ものすごく素晴らしいし、とても感動的だけど、でも、ちょっと想像してみてください。あなたの身近な人に突然「僕は君のために死ねる」って言われたら、「いやいやいや、ちょっと勘弁してくれ」っていう(笑)。「ところでさ、僕は君のために死ねるんだけど、君は僕が君のために死ねるっていうことを信じられる?」「いやいや、それはちょっと重いなぁ。なんで急にそんな話になっちゃうの?」って多くの人は反応すると思うんですよ。恋愛のシーンにおいてさえ、きっとそうだと思います。「私はあなたのために死ねるわ」「いやいや、死ななくていいし」みたいな。

でもプリンスというのは、常に聴き手に対しても、それからスタッフや周りの人たちに対しても、「アイ・ウッド・ダイ・フォー・ユー」というメッセージを叩きつける人だったんじゃないかという気がします。

それが彼のエネルギーだったし、だからこそ、彼のキャリアを考えると、「社会なんかクソだ。死んじまえ。おまえなんかぶっ殺す」みたいな歌詞になってもいいはずなのに、常に「愛している」「みんな一緒に」「世界に愛を」というメッセージがずっと歌われていて。メロディもやっぱり肯定的だし、人を信じる音楽であり続けた。

それは彼の中にそういう思いがあったからなんですが、では、なぜそういう思いがあったかというと、逆説的な表現だけれども、理解されなかったから。理解されなかったからこそ募る「理解されたい」という思いが、最終的に「理解されっこないよ」じゃなく、「でも最終的に僕たちは理解し合えるんだ」っていうメッセージにつながっていったんじゃないかという気がします。
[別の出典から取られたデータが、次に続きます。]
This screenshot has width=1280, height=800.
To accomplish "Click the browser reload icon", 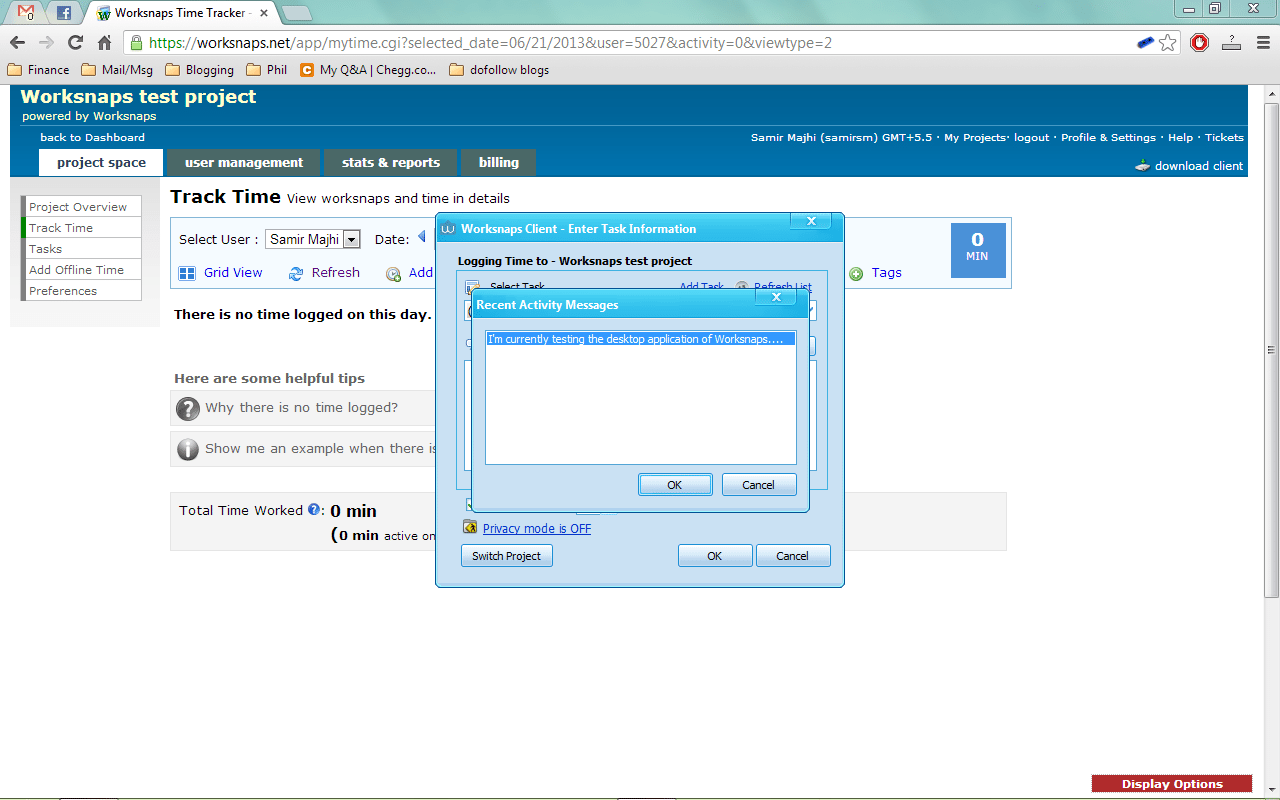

渋谷さん、、ご自身のラジオ番組でもプリンス特集していらっしゃいましたね。今年2月にはディアンジェロの来日公演にもいらしていたようで、遭遇したかもしれない

<プレイリスト> ワールドロック・ナウ 5月6日
1. Around The World In A Day 2. Alphabet St. 3. Nothing Compares 2 U (Live) 4. Kiss  5. I Would Die 4 U  6. Baltimore  7. Sometimes It Snows In April  8. I'm Set Free (Brian Eno)  9. Good Morning (Robert Glasper )

意外と王道の曲ばかりですね。NHK FMだもんね。
ピーター・バラカンさんのInter FM「バラカン・ビート」の選曲は渋かったなぁ。リクエスト多数のため、3週に渡りプリンスの曲をかけていました。

渋谷さんですが、確かライナーノーツで解説するのも、プリンスサイドから指名されたんですよね。

色んな人がプリンスについて語っていますが、個人的には渋谷さんのコメントが一番しっくりきました。